**Exercise task:**
Format the records beginning with the line containing "Where should I" and ending with the line containing "click(453, 422)" as a two-column CSV with the columns instruction and action, one row per record, placing its text and its answer each in a single quoted field with line breaks replaced by spaces. Leave the pictures out of the output.

**Material:**

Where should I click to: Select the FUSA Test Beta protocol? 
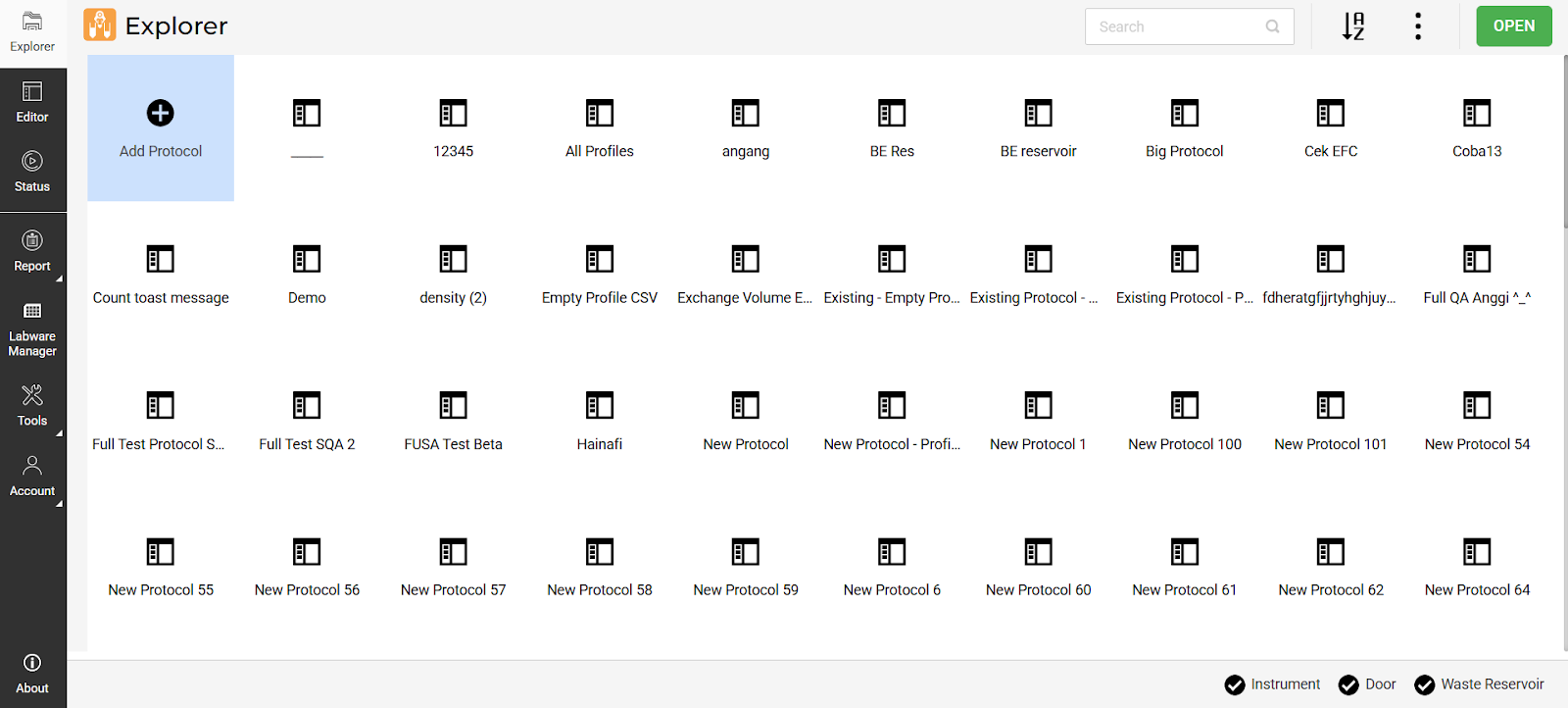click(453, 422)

...

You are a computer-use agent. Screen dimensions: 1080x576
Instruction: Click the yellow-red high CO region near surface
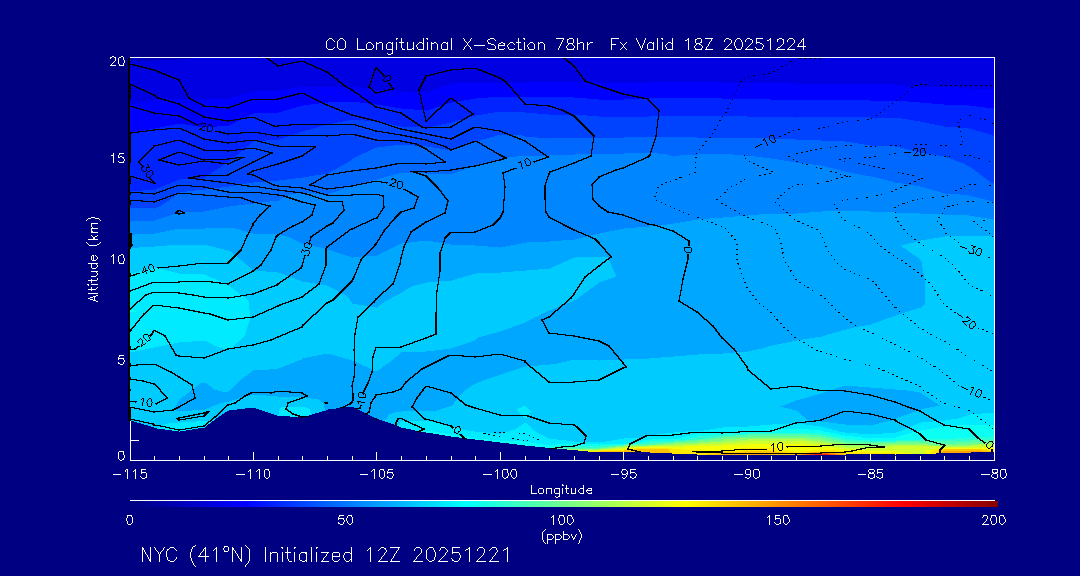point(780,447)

**Exercise solution:**
instruction,action
"Where should I click to: Select the FUSA Test Beta protocol?","click(453, 422)"